Stated problem → Format these records as a numbered list, leaving out any blank lines.

□ □ □

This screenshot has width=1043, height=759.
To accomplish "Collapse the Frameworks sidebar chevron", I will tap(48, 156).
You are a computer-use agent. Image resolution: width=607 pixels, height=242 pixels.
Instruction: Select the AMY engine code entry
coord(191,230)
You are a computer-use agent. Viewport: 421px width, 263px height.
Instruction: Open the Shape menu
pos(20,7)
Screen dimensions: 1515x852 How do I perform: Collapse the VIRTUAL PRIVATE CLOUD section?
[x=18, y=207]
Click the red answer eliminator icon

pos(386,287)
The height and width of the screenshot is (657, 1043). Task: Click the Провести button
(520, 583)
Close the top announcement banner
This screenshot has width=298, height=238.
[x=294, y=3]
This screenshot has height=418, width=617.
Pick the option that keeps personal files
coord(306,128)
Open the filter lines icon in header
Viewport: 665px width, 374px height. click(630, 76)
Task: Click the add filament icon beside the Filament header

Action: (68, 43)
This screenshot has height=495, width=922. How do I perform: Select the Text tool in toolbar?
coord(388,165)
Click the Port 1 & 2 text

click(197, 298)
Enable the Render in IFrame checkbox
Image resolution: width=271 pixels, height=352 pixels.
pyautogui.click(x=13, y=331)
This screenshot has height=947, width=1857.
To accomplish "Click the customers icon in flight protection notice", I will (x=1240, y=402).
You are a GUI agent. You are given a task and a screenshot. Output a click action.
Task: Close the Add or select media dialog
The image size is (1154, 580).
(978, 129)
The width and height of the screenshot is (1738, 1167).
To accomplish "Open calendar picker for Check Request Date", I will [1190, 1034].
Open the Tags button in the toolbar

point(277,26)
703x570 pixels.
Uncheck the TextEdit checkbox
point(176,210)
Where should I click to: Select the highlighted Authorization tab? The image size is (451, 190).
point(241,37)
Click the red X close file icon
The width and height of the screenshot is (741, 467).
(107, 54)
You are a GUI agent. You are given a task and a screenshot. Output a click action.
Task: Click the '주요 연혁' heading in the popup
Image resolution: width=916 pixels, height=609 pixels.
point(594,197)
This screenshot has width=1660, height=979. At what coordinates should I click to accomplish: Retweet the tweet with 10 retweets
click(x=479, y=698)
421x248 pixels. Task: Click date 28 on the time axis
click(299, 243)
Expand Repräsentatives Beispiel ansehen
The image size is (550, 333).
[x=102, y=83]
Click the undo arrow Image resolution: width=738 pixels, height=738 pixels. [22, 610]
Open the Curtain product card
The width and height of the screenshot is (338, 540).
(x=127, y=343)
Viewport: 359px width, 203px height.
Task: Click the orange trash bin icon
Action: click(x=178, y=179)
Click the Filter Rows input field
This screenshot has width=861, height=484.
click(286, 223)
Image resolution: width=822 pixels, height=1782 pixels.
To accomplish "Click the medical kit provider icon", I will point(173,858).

□ □ □

Result →
1. This screenshot has width=1043, height=759.
2. To accomplish "Collapse the Frameworks sidebar chevron", I will tap(48, 156).
3. You are a computer-use agent. Image resolution: width=607 pixels, height=242 pixels.
4. Instruction: Select the AMY engine code entry
5. coord(191,230)
6. You are a computer-use agent. Viewport: 421px width, 263px height.
7. Instruction: Open the Shape menu
8. pos(20,7)
9. Screen dimensions: 1515x852 How do I perform: Collapse the VIRTUAL PRIVATE CLOUD section?
10. [x=18, y=207]
11. Click the red answer eliminator icon
12. pos(386,287)
13. The height and width of the screenshot is (657, 1043). Task: Click the Провести button
14. (520, 583)
15. Close the top announcement banner
16. This screenshot has width=298, height=238.
17. [x=294, y=3]
18. This screenshot has height=418, width=617.
19. Pick the option that keeps personal files
20. coord(306,128)
21. Open the filter lines icon in header
22. Viewport: 665px width, 374px height. click(630, 76)
23. Task: Click the add filament icon beside the Filament header
24. Action: (68, 43)
25. This screenshot has height=495, width=922. How do I perform: Select the Text tool in toolbar?
26. coord(388,165)
27. Click the Port 1 & 2 text
28. click(197, 298)
29. Enable the Render in IFrame checkbox
30. Image resolution: width=271 pixels, height=352 pixels.
31. pyautogui.click(x=13, y=331)
32. This screenshot has height=947, width=1857.
33. To accomplish "Click the customers icon in flight protection notice", I will (x=1240, y=402).
34. You are a GUI agent. You are given a task and a screenshot. Output a click action.
35. Task: Close the Add or select media dialog
36. The image size is (1154, 580).
37. (978, 129)
38. The width and height of the screenshot is (1738, 1167).
39. To accomplish "Open calendar picker for Check Request Date", I will [1190, 1034].
40. Open the Tags button in the toolbar
41. point(277,26)
42. 703x570 pixels.
43. Uncheck the TextEdit checkbox
44. point(176,210)
45. Where should I click to: Select the highlighted Authorization tab? The image size is (451, 190).
46. point(241,37)
47. Click the red X close file icon
48. The width and height of the screenshot is (741, 467).
49. (107, 54)
50. You are a GUI agent. You are given a task and a screenshot. Output a click action.
51. Task: Click the '주요 연혁' heading in the popup
52. Image resolution: width=916 pixels, height=609 pixels.
53. point(594,197)
54. This screenshot has width=1660, height=979. At what coordinates should I click to accomplish: Retweet the tweet with 10 retweets
55. click(x=479, y=698)
56. 421x248 pixels. Task: Click date 28 on the time axis
57. click(299, 243)
58. Expand Repräsentatives Beispiel ansehen
59. The image size is (550, 333).
60. [x=102, y=83]
61. Click the undo arrow Image resolution: width=738 pixels, height=738 pixels. [22, 610]
62. Open the Curtain product card
63. The width and height of the screenshot is (338, 540).
64. (x=127, y=343)
65. Viewport: 359px width, 203px height.
66. Task: Click the orange trash bin icon
67. Action: click(x=178, y=179)
68. Click the Filter Rows input field
69. This screenshot has width=861, height=484.
70. click(286, 223)
71. Image resolution: width=822 pixels, height=1782 pixels.
72. To accomplish "Click the medical kit provider icon", I will point(173,858).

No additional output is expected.